In "Where the West Ends: Stories from the Middle East, the Balkans, the Black Sea, and the Caucasus," reporter Michael J. Totten takes road trips and detours to describe "scars from the communist era, both physical and emotional."
|The road to Borjomi, Georgia from michaeltotten.com.|
He has a special view of taxis. He writes, "No one has given me more trouble in the Middle East than people who drive for a living."
While not quite stereotyping, he tries to explain how the various religious, ethnic and cultural differences evolved in the Balkans:
"Ethnicity in the Balkans, as in the Middle East, has nothing to do with biological characteristics. Expanding and contracting empires of both the East and the West have mixed up the gene pools everywhere in both regions. American-style racial categories make no sense there. An Orthodox Christian in the former Yugoslavia who speaks Serbo-Croatian as a first language is a Serb no matter where his ancestors may have lived hundreds of years ago. And that's true whether he attends church or not. Religious belief as such is no more relevant to ethnicity in the Balkans than it is inside Israel. Dark-eyed or dark-skinned Slavs are even more common in Serbia than white-skinned or blue-eyed Arabs are in North Africa and the Levant -- and the Arab world has more white-skinned and blue-eyed Arabs than you might think if you've never been there to see it. Blue-eyed Arabs are often the children of Crusaders. Dark-skinned Slavs tend to be the descendants of Ottoman Turks."In trips to Kosovo, Georgia, Romania and Ukraine, the dark shadows and ghosts of the former Soviet Union continue to loom. Totten gives us history lessons and insights through his colorful interactions with locals.
He quotes Daniel Apostol, editor in chief of Romania's Money Channel,who recounts the rise and fall of Ceausescu's totalitarian state:
"Communism changed our mentality. We are fighting now to come back to what we were. We lost the culture of private property. We lost this sense of privacy and respecting each other's time and respecting people as individuals, as human beings. That was the worst thing that happened to us. This is why we are struggling so much now to get back to the capitalist society, to the free market, which can run only if there is respect for private property."
|Kennan as a young man in 1924|
Kennan's quote is used twice in "Where the West Ends": "Russia can have on its borders only enemies or vassals."
Of Ukraine's capital, Totten writes, "Kiev is what Moscow and St. Petersburg wish they were." Totten visited years before the recent uprising that saw street demonstrations and snipers in Kiev in 2014.
|Ukraine demonstrations in 2014; photo from World Affairs Journal.|
Totten's descriptive power and insights come together at the end of "Where the West Ends," as he attempts a road trip to Chernobyl but instead travels through Ukraine and to the Sea of Azor, which links Ukraine and Southwestern Russia.

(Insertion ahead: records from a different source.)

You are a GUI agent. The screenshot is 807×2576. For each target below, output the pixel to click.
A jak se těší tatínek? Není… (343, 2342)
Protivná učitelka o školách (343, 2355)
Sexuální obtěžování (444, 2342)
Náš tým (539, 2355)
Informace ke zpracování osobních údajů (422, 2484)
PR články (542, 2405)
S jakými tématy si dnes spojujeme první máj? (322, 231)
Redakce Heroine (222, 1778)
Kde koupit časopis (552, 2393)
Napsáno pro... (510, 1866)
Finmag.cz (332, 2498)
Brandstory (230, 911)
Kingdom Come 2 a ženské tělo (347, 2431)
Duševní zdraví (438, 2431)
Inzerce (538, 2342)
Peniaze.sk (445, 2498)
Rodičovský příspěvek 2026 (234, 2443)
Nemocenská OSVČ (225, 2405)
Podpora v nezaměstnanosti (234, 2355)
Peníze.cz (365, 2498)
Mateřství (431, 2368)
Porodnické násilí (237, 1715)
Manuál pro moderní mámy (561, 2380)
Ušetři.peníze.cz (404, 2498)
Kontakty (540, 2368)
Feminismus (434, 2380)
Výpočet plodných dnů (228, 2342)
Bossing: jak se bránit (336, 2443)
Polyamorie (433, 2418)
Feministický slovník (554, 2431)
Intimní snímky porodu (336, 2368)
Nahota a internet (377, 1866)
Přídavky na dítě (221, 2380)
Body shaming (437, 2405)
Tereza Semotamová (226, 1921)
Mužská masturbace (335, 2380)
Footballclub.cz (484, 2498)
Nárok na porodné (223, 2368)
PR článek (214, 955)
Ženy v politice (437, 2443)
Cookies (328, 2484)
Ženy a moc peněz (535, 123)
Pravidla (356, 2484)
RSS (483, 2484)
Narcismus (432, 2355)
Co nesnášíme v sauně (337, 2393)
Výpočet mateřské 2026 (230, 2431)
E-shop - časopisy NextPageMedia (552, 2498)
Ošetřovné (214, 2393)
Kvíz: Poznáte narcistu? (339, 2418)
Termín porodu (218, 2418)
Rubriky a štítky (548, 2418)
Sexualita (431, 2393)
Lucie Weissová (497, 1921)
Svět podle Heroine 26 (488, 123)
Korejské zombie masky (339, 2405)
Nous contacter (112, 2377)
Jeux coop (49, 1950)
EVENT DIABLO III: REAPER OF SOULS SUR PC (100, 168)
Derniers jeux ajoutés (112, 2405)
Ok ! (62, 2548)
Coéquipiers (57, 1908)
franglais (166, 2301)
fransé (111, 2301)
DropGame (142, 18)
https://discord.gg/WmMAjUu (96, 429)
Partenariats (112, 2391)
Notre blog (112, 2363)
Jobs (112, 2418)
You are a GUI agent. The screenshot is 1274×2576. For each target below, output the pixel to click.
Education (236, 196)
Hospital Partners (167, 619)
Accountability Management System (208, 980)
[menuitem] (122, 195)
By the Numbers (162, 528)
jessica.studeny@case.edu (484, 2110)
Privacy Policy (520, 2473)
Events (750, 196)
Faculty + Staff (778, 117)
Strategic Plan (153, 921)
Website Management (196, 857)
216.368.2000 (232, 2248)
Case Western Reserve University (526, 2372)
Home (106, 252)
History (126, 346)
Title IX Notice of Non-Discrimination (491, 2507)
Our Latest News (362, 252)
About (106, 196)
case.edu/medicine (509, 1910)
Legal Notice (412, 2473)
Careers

"We were technically in Europe, but it looked like the nastiest parts of Iraq. The sound of machine-gun fire would not have seemed out of place. I have never been anywhere that looks and feels more like the rotted dead center of the Soviet Empire. This place was so utterly godforsaken and misery-stricken I had a momentary feeling that the Union of Soviet Socialist Republics had never fallen apart, that, Mordor-like, its malice truly is sleepless, that it's still crushing parts of the world in its totalitarian fist."The author shares the names of other authors and book titles frequently. Among the books cited in "Where the West Ends":
- "Black Lamb and Grey Falcon" by Rebecca West
- "Bosnian Book of the Dead"
- "We Wish to Inform You that Tomorrow We Will Be Killed with All Our Families" by Philip Gourevitch
- "Sarajevo Haggadah"
- "Mein Kampf" by Adolf Hitler
- "Azerbaijan Diary," "Georgian Diary" and "Chechnya Diary" by Thomas Goltz
- "Eastward to Tartary" by Robert Kaplan
- "Harvest of Sorrow: Soviet Collectivism and the Terror Famine" by Robert Conquest
- "The God that Failed" by Arthur Koestler
- "Forever Flowing" by Vasily Grossman
- "I Chose Freedom" by Victor Krauchenko
|Michael J. Totten|
The 2014 Winter Olympics comes to a close in Sochi, Russia this weekend, and they will be tied forever to human rights debates and images like the horsewhipping of protestors by Cossacks.
Meanwhile, in nearby Ukraine, people in potholed streets of Kiev have been dying to be free of corruption and totalitarian rule. Totten helps us understand the region and the historical context for what's happening there now.